Dann erklär doch mal im Detail, welche "Wunder" diese "Tools" so bewirken (können). Vor allem da du mir ja Unwissen unterstellst ist es dir sicher ein leichtes ein paar Dinge aufzuzählen, die solche Tools (CCleaner) mit dem Betriebssystem veranstalten, die es schneller und besser machen.

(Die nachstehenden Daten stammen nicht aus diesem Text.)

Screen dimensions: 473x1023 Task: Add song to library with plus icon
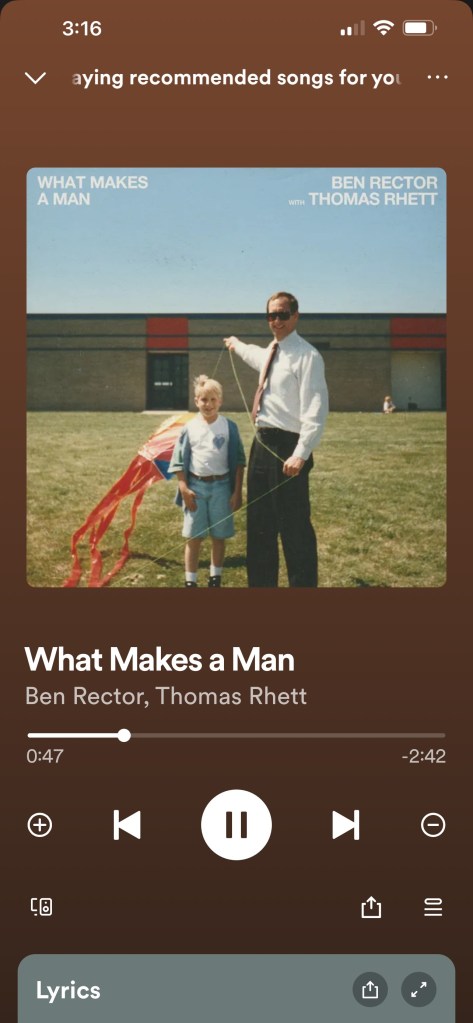(40, 825)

Toll, er kann laut Beschreibung auch noch Cookies, Browsing History, Temporary Files löschen und auf Wunsch (nach Routinen ausgewählte) und (vermeintliche) Dateileichen beseitigen und die Registry bereinigen. Dabei warnt schon Chip.de z.b. in der offiziellen Beschreibung, dass man aufpassen sollte welche Dateileichen und Registry Einträge man löschen kann und darf, da ansonsten mitunter plötzlich Programme nicht mehr funktionieren (i.e. völlig ungeeignet für den DAU - wie soll der das entscheiden ohne Wissen? Dann lieber die Dateileichen behalten und gar nicht erst diese Möglichkeit das System zu zerschießen überhaupt erst in die Hand geben).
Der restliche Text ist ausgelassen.